▶ SOURCE DOCUMENT:
begin

Standard OLS gives point estimates. Bayesian linear regression provides:
- **Posterior distributions** over all coefficients
- **Predictive distributions** with uncertainty
- **Natural regularization** via priors
- **Model comparison** via marginal likelihood

### **Mathematical Framework**

**Model:** $y = X\beta + \epsilon$ where $\epsilon \sim N(0, \sigma^2)$

**Prior on coefficients:** $\beta \sim N(\beta_0, \Sigma_0)$

**Posterior:** $\beta | y, X \sim N(\beta_n, \Sigma_n)$

Where:
- $\Sigma_n = (\Sigma_0^{-1} + \sigma^{-2} X^T X)^{-1}$
- $\beta_n = \Sigma_n (\Sigma_0^{-1} \beta_0 + \sigma^{-2} X^T y)$

### **Connection to Ridge Regression**

With prior $\beta \sim N(0, \tau^2 I)$:
- Posterior mean = Ridge estimate with $\lambda = \sigma^2/\tau^2$
- Bayesian interpretation: $\lambda$ controls prior strength

In [None]:
class BayesianLinearRegression:
    """
    Bayesian Linear Regression with conjugate Normal-Inverse-Gamma prior.
    """
    
    def __init__(self, prior_beta_mean=None, prior_beta_precision=None,
                 prior_sigma_alpha=1, prior_sigma_beta=1):
        """
        Initialize Bayesian Linear Regression.
        
        Parameters:
        -----------
        prior_beta_mean : array-like
            Prior mean for coefficients (default: zeros)
        prior_beta_precision : array-like
            Prior precision matrix for coefficients (default: weak)
        prior_sigma_alpha, prior_sigma_beta : float
            Inverse-Gamma prior parameters for noise variance
        """
        self.prior_beta_mean = prior_beta_mean
        self.prior_beta_precision = prior_beta_precision
        self.prior_sigma_alpha = prior_sigma_alpha
        self.prior_sigma_beta = prior_sigma_beta
        
        self.posterior_beta_mean = None
        self.posterior_beta_cov = None
        self.posterior_sigma_alpha = None
        self.posterior_sigma_beta = None
        self.n_features = None
        
    def fit(self, X, y, known_sigma=None):
        """
        Fit Bayesian linear regression.
        
        Parameters:
        -----------
        X : array-like, shape (n_samples, n_features)
            Feature matrix
        y : array-like, shape (n_samples,)

end

▶ RECORDED INFORMATION:
begin

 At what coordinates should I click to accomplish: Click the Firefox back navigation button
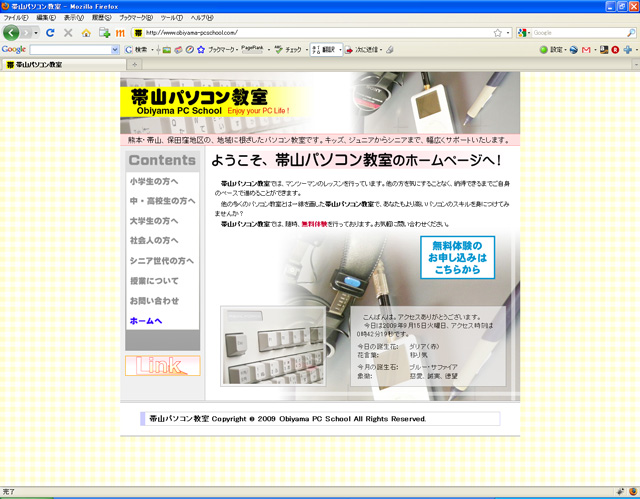[x=13, y=33]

end

▶ PROMPT:
Extend the Bayesian linear regression walkthrough, picking up right after its final line.

▶ RESULT:
            Target vector
        known_sigma : float, optional
            If provided, use this as known noise std
        """
        X = np.asarray(X)
        y = np.asarray(y)
        
        n_samples, n_features = X.shape
        self.n_features = n_features
        
        # Set default priors if not specified
        if self.prior_beta_mean is None:
            self.prior_beta_mean = np.zeros(n_features)
        if self.prior_beta_precision is None:
            # Weak prior: precision = 0.01 * I
            self.prior_beta_precision = 0.01 * np.eye(n_features)
        
        prior_beta_mean = np.asarray(self.prior_beta_mean)
        prior_beta_precision = np.asarray(self.prior_beta_precision)
        
        # OLS estimate for sigma (if not known)
        if known_sigma is None:
            ols_beta = np.linalg.lstsq(X, y, rcond=None)[0]
            ols_residuals = y - X @ ols_beta
            sigma_squared_estimate = np.var(ols_residuals)
        else:
            sigma_squared_estimate = known_sigma ** 2
        
        # Posterior for beta (assuming known sigma for simplicity)
        data_precision = (1 / sigma_squared_estimate) * (X.T @ X)
        
        self.posterior_beta_cov = np.linalg.inv(prior_beta_precision + data_precision)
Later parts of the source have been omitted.